In January 1921, MacDonald was appointed secretary to governor Channing Cox. He later resigned to serve as recorder of the Massachusetts Land Court, but on January 1, 1925, he became secretary to governor Alvan T. Fuller. In 1928, former registrar of motor vehicles Frank A. Goodwin alleged that MacDonald ran the state while Governor Fuller was absent, which was "pretty much of all the time during the past four years".

In December 1928, MacDonald was appointed Associate Commissioner of Public Works by Governor Fuller. His term of office expired on December 1, 1932, but remained in office until January 1934, when Democratic Governor Joseph Ely replaced him with Richard K. Hale.

In 1934, MacDonald was a candidate for state treasurer. At the party convention, MacDonald finished in last place on the first ballot with 84 votes to Oscar M. Dionne's 279, Samuel H. Wragg's 170, and Richard E. Johnston's 99, and withdrew his candidacy.

In 1935 he ran in the 2nd Essex District state senate special election following the death of Albert Pierce. He lost the Republican nomination to William H. McSweeney.

In 1940, MacDonald was appointed Commissioner of Public Works by Governor Leverett Saltonstall.

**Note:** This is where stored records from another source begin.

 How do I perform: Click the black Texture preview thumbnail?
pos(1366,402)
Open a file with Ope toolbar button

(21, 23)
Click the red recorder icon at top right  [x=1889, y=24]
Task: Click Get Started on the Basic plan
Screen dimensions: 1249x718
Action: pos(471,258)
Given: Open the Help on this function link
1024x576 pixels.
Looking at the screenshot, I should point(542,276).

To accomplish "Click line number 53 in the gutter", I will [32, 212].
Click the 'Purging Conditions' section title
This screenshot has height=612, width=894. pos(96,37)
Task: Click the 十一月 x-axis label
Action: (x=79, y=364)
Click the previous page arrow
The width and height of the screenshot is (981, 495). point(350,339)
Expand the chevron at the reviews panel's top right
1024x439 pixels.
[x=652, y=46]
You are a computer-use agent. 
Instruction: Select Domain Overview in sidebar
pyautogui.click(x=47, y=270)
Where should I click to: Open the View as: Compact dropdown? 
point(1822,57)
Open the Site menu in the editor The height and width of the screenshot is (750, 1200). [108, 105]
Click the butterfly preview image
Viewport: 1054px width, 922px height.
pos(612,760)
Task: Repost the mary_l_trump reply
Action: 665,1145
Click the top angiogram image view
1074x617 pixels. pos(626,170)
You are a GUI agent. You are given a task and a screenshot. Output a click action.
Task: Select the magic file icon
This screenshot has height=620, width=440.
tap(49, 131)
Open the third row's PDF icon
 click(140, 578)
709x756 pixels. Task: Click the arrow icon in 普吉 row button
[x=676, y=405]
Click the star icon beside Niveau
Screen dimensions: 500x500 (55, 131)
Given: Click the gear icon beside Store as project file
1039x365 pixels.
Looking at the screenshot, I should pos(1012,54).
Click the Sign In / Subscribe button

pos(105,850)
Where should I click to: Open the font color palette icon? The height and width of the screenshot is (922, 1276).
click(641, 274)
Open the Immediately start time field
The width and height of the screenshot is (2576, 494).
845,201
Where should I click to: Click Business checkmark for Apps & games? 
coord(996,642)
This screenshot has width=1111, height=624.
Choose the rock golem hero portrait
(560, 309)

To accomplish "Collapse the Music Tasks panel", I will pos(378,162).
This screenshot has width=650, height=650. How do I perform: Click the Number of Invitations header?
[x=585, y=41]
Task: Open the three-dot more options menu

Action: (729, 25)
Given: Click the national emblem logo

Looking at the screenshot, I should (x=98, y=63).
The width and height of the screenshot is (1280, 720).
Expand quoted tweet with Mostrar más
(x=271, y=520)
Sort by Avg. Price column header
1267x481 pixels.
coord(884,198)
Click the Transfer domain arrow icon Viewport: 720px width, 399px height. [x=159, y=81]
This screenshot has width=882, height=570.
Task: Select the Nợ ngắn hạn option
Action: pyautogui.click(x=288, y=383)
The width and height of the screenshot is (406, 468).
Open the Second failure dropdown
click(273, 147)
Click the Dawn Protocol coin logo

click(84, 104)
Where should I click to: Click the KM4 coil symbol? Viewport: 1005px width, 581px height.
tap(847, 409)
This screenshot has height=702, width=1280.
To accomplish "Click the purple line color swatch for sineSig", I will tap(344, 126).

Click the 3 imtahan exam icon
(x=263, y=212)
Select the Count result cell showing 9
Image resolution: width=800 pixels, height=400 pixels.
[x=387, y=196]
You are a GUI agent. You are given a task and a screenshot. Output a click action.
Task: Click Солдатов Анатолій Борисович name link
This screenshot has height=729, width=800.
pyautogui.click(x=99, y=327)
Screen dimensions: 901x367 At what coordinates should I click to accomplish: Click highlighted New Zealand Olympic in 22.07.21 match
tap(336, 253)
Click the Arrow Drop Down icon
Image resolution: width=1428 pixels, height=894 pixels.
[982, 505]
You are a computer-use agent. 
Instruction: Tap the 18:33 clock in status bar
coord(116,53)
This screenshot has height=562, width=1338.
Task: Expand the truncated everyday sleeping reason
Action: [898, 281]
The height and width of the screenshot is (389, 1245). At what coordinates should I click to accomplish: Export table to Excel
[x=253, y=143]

He was removed from the position in 1946 by Governor Maurice J. Tobin on the grounds that he had inefficiently managed the Federally-funded roads program.

From 1947 to 1949, MacDonald served on the state Appellate Tax Board.

==Military service==
In 1915, MacDonald took a leave of absence from his position as mayor to serve on the U.S.-Mexican Border as a second lieutenant with the 1st Massachusetts Field Artillery during the Border War. During World War I he served as a field artillery captain with the 26th Infantry "Yankee" Division in France.

==Personal life==
On April 29, 1928, MacDonald married Marion S. Young of Boston at the Old South Church in Boston.

On January 4, 1961, MacDonald died in Londonderry, New Hampshire.